Two more deaths have occurred among the men injured by the explosion at St. Helen's Colliery, Workington, thus raising the total number of men killed to 30. The names thus added to the death-roll are Robert Hodgson, Flimby, and Joseph
Robinson, Seaton. Of the 35 men who were at work in the mine when the explosion took place only five now survive. Dr. Ormrod, of Workington, whose heroic efforts at the head of the rescuing party have already been mentioned in The
Times, states that the violence of the explosion was greater than that of any colliery explosion he had known, although his experience of such occurrences is large. The bodies of the men who were killed were most horribly mangled. Legs and arms were
broken, feet were blown off, and in one instance the remains of one of the dead had to be gathered up in fragments and put in a sack. So frightfully were some of the bodies burned and torn that mistakes of identity were made in the first instance. Two
such errors occurred in the official list originally published.
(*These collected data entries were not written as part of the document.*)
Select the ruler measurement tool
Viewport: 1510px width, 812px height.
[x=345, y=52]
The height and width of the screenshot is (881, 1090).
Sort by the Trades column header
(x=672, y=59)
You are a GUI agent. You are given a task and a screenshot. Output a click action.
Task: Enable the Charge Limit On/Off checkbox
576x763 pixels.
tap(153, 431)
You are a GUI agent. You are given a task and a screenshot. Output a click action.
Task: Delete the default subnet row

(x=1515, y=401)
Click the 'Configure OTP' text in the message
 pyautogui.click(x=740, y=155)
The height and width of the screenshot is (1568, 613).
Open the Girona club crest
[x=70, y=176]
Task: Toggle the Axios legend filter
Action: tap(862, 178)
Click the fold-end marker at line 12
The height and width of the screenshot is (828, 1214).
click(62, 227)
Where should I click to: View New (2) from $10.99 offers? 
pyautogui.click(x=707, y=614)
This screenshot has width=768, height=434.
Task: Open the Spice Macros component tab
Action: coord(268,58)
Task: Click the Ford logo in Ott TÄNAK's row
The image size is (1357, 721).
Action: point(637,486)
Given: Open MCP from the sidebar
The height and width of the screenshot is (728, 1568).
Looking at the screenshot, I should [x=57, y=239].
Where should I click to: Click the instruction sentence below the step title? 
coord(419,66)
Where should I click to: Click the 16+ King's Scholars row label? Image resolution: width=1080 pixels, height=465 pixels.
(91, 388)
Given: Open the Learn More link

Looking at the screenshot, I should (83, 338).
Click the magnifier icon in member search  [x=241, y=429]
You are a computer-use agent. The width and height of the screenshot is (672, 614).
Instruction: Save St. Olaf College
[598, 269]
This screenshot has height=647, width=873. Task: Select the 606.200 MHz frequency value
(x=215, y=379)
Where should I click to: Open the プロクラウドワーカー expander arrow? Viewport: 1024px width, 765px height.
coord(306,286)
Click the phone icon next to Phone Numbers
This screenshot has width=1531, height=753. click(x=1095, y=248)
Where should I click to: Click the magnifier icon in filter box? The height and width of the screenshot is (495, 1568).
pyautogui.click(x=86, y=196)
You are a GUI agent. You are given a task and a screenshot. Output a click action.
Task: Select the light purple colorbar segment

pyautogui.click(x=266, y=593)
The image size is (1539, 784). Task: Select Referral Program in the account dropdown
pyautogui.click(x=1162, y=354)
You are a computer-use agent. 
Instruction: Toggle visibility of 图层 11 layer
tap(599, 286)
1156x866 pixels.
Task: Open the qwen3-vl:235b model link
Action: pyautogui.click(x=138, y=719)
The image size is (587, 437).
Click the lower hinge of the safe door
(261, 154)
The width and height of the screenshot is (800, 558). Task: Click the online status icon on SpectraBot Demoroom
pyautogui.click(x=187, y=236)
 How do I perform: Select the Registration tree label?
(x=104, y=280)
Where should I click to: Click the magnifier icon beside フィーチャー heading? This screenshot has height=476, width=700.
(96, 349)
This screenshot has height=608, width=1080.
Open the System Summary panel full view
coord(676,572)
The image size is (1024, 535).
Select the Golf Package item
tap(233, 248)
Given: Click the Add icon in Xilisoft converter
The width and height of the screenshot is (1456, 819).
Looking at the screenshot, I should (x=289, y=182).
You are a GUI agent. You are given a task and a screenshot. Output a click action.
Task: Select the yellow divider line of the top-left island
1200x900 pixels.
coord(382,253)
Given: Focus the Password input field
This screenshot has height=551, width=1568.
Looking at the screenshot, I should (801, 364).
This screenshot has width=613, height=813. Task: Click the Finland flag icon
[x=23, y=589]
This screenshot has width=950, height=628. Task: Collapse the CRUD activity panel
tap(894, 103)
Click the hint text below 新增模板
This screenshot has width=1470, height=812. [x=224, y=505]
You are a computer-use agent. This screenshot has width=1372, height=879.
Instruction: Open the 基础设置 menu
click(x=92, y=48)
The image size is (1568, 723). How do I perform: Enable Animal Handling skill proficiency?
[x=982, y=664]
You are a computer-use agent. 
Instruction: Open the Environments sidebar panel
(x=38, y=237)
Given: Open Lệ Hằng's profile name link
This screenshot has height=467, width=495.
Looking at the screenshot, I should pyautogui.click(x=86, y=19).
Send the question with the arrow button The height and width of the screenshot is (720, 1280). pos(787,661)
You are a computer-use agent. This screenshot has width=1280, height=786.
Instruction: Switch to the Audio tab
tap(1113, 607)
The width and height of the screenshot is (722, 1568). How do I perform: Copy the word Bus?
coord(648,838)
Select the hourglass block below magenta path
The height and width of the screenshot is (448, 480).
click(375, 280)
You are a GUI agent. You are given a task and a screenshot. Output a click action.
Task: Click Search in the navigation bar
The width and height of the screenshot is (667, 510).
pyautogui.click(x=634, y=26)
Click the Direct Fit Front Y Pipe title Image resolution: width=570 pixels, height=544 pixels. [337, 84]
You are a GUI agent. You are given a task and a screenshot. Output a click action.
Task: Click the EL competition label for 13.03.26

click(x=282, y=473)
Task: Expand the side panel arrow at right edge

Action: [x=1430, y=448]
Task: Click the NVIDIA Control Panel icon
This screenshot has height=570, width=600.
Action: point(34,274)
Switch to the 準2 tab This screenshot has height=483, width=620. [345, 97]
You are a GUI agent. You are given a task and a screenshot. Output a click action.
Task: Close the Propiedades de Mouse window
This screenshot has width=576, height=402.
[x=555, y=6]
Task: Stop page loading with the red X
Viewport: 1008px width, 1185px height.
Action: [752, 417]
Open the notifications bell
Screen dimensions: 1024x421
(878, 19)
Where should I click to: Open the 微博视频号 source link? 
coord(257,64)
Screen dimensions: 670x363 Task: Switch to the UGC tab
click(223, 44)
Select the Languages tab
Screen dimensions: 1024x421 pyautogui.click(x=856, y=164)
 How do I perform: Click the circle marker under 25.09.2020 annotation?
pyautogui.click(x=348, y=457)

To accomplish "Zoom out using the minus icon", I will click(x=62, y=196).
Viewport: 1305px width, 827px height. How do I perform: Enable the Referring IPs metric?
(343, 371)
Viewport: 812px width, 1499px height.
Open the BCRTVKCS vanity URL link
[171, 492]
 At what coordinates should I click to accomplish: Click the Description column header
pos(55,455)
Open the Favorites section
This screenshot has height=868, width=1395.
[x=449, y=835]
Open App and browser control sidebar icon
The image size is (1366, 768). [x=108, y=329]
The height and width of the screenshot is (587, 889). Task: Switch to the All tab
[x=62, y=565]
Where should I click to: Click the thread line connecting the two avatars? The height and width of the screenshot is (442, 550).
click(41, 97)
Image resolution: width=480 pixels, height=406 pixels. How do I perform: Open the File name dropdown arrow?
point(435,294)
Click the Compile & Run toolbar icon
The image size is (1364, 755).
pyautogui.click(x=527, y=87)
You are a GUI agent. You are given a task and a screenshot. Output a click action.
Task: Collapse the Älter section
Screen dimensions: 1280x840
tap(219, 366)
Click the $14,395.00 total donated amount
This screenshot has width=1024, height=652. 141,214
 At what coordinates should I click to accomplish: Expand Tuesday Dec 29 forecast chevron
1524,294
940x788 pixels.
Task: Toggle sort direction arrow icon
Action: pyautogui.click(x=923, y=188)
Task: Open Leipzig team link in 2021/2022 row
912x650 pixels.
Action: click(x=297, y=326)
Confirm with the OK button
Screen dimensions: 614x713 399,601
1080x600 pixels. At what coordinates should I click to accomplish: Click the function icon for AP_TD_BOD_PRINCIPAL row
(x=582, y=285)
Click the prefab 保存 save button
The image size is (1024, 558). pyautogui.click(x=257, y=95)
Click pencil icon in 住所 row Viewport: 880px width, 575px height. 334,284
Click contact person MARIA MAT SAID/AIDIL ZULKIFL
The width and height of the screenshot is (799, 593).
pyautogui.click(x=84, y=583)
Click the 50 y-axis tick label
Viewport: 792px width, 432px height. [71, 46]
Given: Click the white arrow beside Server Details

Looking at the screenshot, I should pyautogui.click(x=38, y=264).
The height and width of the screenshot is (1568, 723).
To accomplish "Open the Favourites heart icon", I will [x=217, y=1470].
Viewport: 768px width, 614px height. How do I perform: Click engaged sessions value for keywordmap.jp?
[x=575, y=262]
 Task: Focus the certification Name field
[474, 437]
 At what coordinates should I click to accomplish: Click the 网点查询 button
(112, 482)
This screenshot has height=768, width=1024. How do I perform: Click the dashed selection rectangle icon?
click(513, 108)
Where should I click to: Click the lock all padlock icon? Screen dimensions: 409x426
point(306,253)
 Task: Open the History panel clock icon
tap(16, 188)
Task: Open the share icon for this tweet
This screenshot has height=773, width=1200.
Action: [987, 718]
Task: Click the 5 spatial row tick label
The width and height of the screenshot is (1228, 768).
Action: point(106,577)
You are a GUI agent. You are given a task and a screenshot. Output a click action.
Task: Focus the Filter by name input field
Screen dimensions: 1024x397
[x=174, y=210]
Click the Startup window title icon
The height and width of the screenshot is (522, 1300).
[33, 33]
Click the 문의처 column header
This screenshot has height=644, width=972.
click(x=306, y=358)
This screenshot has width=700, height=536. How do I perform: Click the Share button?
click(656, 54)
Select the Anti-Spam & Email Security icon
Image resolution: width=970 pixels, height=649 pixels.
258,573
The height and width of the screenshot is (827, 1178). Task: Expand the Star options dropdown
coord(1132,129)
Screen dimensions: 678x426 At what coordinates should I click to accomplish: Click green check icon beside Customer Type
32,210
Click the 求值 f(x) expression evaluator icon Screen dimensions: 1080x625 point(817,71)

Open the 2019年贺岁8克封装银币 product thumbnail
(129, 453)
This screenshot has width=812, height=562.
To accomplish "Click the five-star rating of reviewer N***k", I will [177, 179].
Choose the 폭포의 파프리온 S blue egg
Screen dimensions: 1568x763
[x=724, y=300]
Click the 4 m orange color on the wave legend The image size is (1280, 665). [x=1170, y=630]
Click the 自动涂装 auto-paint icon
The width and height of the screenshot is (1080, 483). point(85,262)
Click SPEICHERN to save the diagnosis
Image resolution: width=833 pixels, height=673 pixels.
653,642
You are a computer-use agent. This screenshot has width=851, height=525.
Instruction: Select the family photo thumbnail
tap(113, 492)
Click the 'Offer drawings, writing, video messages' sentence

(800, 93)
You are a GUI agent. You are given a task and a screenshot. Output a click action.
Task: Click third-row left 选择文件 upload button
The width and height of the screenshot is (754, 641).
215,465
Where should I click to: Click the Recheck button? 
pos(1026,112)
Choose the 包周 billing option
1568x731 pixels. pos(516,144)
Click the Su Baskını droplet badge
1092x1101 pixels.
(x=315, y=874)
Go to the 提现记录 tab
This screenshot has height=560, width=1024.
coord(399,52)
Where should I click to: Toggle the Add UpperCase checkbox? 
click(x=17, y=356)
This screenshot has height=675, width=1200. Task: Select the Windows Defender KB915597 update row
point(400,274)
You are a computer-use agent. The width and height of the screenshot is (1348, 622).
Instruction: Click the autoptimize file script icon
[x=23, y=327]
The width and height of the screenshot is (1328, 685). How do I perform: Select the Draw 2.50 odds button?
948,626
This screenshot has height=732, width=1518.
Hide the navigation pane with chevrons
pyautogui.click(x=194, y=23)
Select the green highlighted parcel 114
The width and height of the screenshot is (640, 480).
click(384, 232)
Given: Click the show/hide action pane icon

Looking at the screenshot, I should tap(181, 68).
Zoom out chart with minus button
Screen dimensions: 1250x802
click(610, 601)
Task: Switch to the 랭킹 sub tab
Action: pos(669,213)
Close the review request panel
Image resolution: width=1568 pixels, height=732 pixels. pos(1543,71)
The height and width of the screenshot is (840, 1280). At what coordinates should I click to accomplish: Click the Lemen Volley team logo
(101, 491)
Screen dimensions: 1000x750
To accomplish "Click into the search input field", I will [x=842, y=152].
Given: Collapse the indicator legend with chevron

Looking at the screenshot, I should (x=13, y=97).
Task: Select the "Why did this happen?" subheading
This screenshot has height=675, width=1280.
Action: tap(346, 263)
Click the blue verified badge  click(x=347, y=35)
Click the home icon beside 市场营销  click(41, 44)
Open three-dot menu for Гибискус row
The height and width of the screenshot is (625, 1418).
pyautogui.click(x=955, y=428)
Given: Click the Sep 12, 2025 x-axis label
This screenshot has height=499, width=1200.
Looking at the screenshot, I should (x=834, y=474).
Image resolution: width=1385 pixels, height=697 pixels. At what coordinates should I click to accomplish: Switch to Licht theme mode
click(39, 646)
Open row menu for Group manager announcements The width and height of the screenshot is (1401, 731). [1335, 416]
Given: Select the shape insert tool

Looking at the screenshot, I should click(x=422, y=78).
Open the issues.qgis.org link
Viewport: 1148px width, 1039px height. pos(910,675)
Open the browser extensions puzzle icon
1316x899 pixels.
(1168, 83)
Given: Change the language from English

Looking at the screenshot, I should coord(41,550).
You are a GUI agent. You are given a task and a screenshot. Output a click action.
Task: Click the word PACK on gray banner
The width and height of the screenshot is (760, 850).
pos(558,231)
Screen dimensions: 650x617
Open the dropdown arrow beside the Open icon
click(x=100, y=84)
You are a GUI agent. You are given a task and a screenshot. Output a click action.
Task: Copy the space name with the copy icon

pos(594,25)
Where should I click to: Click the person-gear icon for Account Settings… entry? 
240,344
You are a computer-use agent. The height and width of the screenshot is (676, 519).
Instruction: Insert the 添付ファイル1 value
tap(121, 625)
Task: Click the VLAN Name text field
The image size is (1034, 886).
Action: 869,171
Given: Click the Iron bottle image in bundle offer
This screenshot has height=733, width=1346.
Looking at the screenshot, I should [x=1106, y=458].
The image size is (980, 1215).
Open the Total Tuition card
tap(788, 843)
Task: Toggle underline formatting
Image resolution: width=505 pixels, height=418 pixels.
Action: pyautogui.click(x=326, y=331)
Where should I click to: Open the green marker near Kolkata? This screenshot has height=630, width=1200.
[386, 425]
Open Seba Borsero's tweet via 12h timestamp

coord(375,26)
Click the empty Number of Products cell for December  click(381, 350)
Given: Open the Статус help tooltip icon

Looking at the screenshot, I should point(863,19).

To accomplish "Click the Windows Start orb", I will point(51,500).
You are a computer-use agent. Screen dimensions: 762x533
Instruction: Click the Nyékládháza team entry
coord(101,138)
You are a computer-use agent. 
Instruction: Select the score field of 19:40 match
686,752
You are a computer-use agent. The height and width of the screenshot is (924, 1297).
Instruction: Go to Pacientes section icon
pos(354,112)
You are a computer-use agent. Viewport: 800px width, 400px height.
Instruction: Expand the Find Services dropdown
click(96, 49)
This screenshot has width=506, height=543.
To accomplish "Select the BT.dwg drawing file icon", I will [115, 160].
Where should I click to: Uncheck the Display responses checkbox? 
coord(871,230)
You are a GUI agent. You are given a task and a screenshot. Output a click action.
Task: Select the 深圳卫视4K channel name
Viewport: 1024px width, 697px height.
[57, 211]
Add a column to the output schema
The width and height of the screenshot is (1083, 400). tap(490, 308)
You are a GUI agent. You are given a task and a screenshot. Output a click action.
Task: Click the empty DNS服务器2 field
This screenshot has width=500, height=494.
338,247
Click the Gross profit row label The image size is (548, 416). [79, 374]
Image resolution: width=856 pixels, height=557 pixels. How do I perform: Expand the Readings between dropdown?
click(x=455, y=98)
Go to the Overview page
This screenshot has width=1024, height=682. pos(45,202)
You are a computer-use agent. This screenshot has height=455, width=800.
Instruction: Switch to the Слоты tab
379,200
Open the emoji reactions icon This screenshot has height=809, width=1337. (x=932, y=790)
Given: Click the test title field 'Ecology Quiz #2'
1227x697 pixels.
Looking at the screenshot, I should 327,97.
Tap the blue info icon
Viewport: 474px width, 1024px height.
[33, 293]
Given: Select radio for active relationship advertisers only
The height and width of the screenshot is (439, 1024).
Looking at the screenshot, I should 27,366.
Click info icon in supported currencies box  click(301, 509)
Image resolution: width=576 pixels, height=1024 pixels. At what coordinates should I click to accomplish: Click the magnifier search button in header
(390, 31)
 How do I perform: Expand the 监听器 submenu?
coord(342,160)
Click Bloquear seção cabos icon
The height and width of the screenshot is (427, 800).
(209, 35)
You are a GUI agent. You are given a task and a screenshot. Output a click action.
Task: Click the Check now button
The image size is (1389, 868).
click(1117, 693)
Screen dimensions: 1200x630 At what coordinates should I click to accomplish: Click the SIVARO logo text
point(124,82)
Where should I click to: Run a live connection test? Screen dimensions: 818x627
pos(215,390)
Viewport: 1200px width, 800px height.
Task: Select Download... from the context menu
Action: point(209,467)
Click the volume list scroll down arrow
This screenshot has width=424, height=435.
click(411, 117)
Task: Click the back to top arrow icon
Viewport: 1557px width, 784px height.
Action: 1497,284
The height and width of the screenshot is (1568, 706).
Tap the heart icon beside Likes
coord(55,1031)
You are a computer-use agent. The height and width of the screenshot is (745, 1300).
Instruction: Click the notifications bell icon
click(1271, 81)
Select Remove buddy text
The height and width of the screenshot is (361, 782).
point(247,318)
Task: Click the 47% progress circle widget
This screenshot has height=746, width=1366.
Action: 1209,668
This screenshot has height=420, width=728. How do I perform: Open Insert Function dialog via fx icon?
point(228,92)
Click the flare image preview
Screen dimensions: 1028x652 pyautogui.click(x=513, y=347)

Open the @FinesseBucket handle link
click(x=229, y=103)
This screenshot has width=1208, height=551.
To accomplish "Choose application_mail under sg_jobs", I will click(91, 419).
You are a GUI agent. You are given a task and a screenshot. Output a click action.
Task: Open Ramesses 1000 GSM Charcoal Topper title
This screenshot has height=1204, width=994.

Robert Hodgson, of Flimby (since dead), and William John Beattie, who were classed among those still in the mine were really lying in the infirmary ; and William Dixon
and Launcelot Labourn, whose names at first appeared in the list of injured, have been transferred to the list of 17 men whose bodies are still in the mine. In addition to the 30 men 12 horsed were killed by the force of the explosion. A good
supply of water having now been obtained, the work of flooding the mine is progressing satisfactorily.